## Data supplied
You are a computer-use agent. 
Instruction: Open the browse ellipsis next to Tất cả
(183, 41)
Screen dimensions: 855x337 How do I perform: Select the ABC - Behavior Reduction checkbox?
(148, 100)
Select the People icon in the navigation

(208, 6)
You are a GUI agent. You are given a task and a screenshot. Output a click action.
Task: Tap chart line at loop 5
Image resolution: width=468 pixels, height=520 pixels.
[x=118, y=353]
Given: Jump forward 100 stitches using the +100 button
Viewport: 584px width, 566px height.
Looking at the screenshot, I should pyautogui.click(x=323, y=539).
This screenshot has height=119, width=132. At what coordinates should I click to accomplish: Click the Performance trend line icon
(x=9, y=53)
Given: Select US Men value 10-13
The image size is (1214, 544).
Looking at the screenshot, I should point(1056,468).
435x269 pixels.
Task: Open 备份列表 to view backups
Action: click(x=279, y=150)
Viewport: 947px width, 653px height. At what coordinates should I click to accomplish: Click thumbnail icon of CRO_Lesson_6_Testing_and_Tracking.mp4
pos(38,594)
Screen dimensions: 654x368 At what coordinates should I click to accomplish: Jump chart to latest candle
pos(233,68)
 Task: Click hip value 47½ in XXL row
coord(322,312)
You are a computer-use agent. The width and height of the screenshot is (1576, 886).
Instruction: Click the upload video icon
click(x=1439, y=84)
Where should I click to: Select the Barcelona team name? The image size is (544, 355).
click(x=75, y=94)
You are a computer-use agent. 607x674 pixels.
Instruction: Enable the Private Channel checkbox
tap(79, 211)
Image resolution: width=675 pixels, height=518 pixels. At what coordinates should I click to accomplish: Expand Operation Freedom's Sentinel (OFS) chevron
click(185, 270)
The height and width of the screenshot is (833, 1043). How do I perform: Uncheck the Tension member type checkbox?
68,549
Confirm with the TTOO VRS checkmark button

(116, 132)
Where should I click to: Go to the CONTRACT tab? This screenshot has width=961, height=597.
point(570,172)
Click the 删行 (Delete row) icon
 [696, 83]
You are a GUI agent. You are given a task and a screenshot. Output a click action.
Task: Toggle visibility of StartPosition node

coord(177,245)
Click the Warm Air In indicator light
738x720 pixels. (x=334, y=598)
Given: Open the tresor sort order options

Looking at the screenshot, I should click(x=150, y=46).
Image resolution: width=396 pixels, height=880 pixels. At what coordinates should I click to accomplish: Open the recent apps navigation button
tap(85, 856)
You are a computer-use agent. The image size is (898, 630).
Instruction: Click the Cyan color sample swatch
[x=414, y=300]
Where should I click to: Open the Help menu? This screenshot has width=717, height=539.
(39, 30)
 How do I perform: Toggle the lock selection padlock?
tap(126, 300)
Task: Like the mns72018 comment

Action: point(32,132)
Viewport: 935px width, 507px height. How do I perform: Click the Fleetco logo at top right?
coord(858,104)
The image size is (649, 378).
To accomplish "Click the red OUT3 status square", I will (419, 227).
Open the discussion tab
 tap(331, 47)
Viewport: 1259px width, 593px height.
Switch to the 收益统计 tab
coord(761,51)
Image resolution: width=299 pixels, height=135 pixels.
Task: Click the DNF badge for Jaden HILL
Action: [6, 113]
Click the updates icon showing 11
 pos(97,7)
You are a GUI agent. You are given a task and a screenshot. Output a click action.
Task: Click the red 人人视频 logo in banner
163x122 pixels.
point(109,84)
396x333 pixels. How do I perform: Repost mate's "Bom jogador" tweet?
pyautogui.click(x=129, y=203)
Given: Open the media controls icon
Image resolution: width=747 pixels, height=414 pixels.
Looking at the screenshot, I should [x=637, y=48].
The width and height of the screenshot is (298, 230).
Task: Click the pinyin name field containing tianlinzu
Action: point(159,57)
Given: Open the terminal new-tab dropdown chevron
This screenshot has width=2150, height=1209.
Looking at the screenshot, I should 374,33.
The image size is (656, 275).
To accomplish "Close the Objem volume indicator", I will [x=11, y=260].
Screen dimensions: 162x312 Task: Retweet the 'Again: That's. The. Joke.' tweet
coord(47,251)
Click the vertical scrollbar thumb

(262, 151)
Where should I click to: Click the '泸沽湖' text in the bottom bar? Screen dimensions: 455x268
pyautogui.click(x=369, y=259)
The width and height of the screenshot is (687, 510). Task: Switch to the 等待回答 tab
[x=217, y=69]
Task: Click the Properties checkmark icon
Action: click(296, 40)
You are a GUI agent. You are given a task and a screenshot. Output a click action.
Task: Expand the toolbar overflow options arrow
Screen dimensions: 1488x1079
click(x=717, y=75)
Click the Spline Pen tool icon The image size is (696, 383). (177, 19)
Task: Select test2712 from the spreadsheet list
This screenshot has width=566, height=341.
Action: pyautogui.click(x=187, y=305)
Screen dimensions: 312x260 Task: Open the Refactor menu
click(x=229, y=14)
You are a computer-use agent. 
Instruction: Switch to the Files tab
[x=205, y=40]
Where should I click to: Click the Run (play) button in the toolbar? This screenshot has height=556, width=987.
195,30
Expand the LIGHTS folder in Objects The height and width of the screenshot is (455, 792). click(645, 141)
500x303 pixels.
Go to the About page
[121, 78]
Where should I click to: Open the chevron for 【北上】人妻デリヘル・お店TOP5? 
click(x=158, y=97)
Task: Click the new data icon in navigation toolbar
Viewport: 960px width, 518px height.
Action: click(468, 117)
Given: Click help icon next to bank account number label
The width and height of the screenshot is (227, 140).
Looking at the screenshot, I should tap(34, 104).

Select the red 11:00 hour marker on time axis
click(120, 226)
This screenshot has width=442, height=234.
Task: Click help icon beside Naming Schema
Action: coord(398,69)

## The exercise
Convert all of the lines above into a Markdown table with the columns Row and Line. Number the rows in order and leave out blank lines.

## The output
| Row | Line |
|---|---|
| 1 | You are a computer-use agent.  |
| 2 | Instruction: Open the browse ellipsis next to Tất cả |
| 3 | (183, 41) |
| 4 | Screen dimensions: 855x337 How do I perform: Select the ABC - Behavior Reduction checkbox? |
| 5 | (148, 100) |
| 6 | Select the People icon in the navigation |
| 7 | (208, 6) |
| 8 | You are a GUI agent. You are given a task and a screenshot. Output a click action. |
| 9 | Task: Tap chart line at loop 5 |
| 10 | Image resolution: width=468 pixels, height=520 pixels. |
| 11 | [x=118, y=353] |
| 12 | Given: Jump forward 100 stitches using the +100 button |
| 13 | Viewport: 584px width, 566px height. |
| 14 | Looking at the screenshot, I should pyautogui.click(x=323, y=539). |
| 15 | This screenshot has height=119, width=132. At what coordinates should I click to accomplish: Click the Performance trend line icon |
| 16 | (x=9, y=53) |
| 17 | Given: Select US Men value 10-13 |
| 18 | The image size is (1214, 544). |
| 19 | Looking at the screenshot, I should point(1056,468). |
| 20 | 435x269 pixels. |
| 21 | Task: Open 备份列表 to view backups |
| 22 | Action: click(x=279, y=150) |
| 23 | Viewport: 947px width, 653px height. At what coordinates should I click to accomplish: Click thumbnail icon of CRO_Lesson_6_Testing_and_Tracking.mp4 |
| 24 | pos(38,594) |
| 25 | Screen dimensions: 654x368 At what coordinates should I click to accomplish: Jump chart to latest candle |
| 26 | pos(233,68) |
| 27 |  Task: Click hip value 47½ in XXL row |
| 28 | coord(322,312) |
| 29 | You are a computer-use agent. The width and height of the screenshot is (1576, 886). |
| 30 | Instruction: Click the upload video icon |
| 31 | click(x=1439, y=84) |
| 32 | Where should I click to: Select the Barcelona team name? The image size is (544, 355). |
| 33 | click(x=75, y=94) |
| 34 | You are a computer-use agent. 607x674 pixels. |
| 35 | Instruction: Enable the Private Channel checkbox |
| 36 | tap(79, 211) |
| 37 | Image resolution: width=675 pixels, height=518 pixels. At what coordinates should I click to accomplish: Expand Operation Freedom's Sentinel (OFS) chevron |
| 38 | click(185, 270) |
| 39 | The height and width of the screenshot is (833, 1043). How do I perform: Uncheck the Tension member type checkbox? |
| 40 | 68,549 |
| 41 | Confirm with the TTOO VRS checkmark button |
| 42 | (116, 132) |
| 43 | Where should I click to: Go to the CONTRACT tab? This screenshot has width=961, height=597. |
| 44 | point(570,172) |
| 45 | Click the 删行 (Delete row) icon |
| 46 |  [696, 83] |
| 47 | You are a GUI agent. You are given a task and a screenshot. Output a click action. |
| 48 | Task: Toggle visibility of StartPosition node |
| 49 | coord(177,245) |
| 50 | Click the Warm Air In indicator light |
| 51 | 738x720 pixels. (x=334, y=598) |
| 52 | Given: Open the tresor sort order options |
| 53 | Looking at the screenshot, I should click(x=150, y=46). |
| 54 | Image resolution: width=396 pixels, height=880 pixels. At what coordinates should I click to accomplish: Open the recent apps navigation button |
| 55 | tap(85, 856) |
| 56 | You are a computer-use agent. The image size is (898, 630). |
| 57 | Instruction: Click the Cyan color sample swatch |
| 58 | [x=414, y=300] |
| 59 | Where should I click to: Open the Help menu? This screenshot has width=717, height=539. |
| 60 | (39, 30) |
| 61 |  How do I perform: Toggle the lock selection padlock? |
| 62 | tap(126, 300) |
| 63 | Task: Like the mns72018 comment |
| 64 | Action: point(32,132) |
| 65 | Viewport: 935px width, 507px height. How do I perform: Click the Fleetco logo at top right? |
| 66 | coord(858,104) |
| 67 | The image size is (649, 378). |
| 68 | To accomplish "Click the red OUT3 status square", I will (419, 227). |
| 69 | Open the discussion tab |
| 70 |  tap(331, 47) |
| 71 | Viewport: 1259px width, 593px height. |
| 72 | Switch to the 收益统计 tab |
| 73 | coord(761,51) |
| 74 | Image resolution: width=299 pixels, height=135 pixels. |
| 75 | Task: Click the DNF badge for Jaden HILL |
| 76 | Action: [6, 113] |
| 77 | Click the updates icon showing 11 |
| 78 |  pos(97,7) |
| 79 | You are a GUI agent. You are given a task and a screenshot. Output a click action. |
| 80 | Task: Click the red 人人视频 logo in banner |
| 81 | 163x122 pixels. |
| 82 | point(109,84) |
| 83 | 396x333 pixels. How do I perform: Repost mate's "Bom jogador" tweet? |
| 84 | pyautogui.click(x=129, y=203) |
| 85 | Given: Open the media controls icon |
| 86 | Image resolution: width=747 pixels, height=414 pixels. |
| 87 | Looking at the screenshot, I should [x=637, y=48]. |
| 88 | The width and height of the screenshot is (298, 230). |
| 89 | Task: Click the pinyin name field containing tianlinzu |
| 90 | Action: point(159,57) |
| 91 | Given: Open the terminal new-tab dropdown chevron |
| 92 | This screenshot has width=2150, height=1209. |
| 93 | Looking at the screenshot, I should 374,33. |
| 94 | The image size is (656, 275). |
| 95 | To accomplish "Close the Objem volume indicator", I will [x=11, y=260]. |
| 96 | Screen dimensions: 162x312 Task: Retweet the 'Again: That's. The. Joke.' tweet |
| 97 | coord(47,251) |
| 98 | Click the vertical scrollbar thumb |
| 99 | (262, 151) |
| 100 | Where should I click to: Click the '泸沽湖' text in the bottom bar? Screen dimensions: 455x268 |
| 101 | pyautogui.click(x=369, y=259) |
| 102 | The width and height of the screenshot is (687, 510). Task: Switch to the 等待回答 tab |
| 103 | [x=217, y=69] |
| 104 | Task: Click the Properties checkmark icon |
| 105 | Action: click(296, 40) |
| 106 | You are a GUI agent. You are given a task and a screenshot. Output a click action. |
| 107 | Task: Expand the toolbar overflow options arrow |
| 108 | Screen dimensions: 1488x1079 |
| 109 | click(x=717, y=75) |
| 110 | Click the Spline Pen tool icon The image size is (696, 383). (177, 19) |
| 111 | Task: Select test2712 from the spreadsheet list |
| 112 | This screenshot has width=566, height=341. |
| 113 | Action: pyautogui.click(x=187, y=305) |
| 114 | Screen dimensions: 312x260 Task: Open the Refactor menu |
| 115 | click(x=229, y=14) |
| 116 | You are a computer-use agent.  |
| 117 | Instruction: Switch to the Files tab |
| 118 | [x=205, y=40] |
| 119 | Where should I click to: Click the Run (play) button in the toolbar? This screenshot has height=556, width=987. |
| 120 | 195,30 |
| 121 | Expand the LIGHTS folder in Objects The height and width of the screenshot is (455, 792). click(645, 141) |
| 122 | 500x303 pixels. |
| 123 | Go to the About page |
| 124 | [121, 78] |
| 125 | Where should I click to: Open the chevron for 【北上】人妻デリヘル・お店TOP5?  |
| 126 | click(x=158, y=97) |
| 127 | Task: Click the new data icon in navigation toolbar |
| 128 | Viewport: 960px width, 518px height. |
| 129 | Action: click(468, 117) |
| 130 | Given: Click help icon next to bank account number label |
| 131 | The width and height of the screenshot is (227, 140). |
| 132 | Looking at the screenshot, I should tap(34, 104). |
| 133 | Select the red 11:00 hour marker on time axis |
| 134 | click(120, 226) |
| 135 | This screenshot has width=442, height=234. |
| 136 | Task: Click help icon beside Naming Schema |
| 137 | Action: coord(398,69) |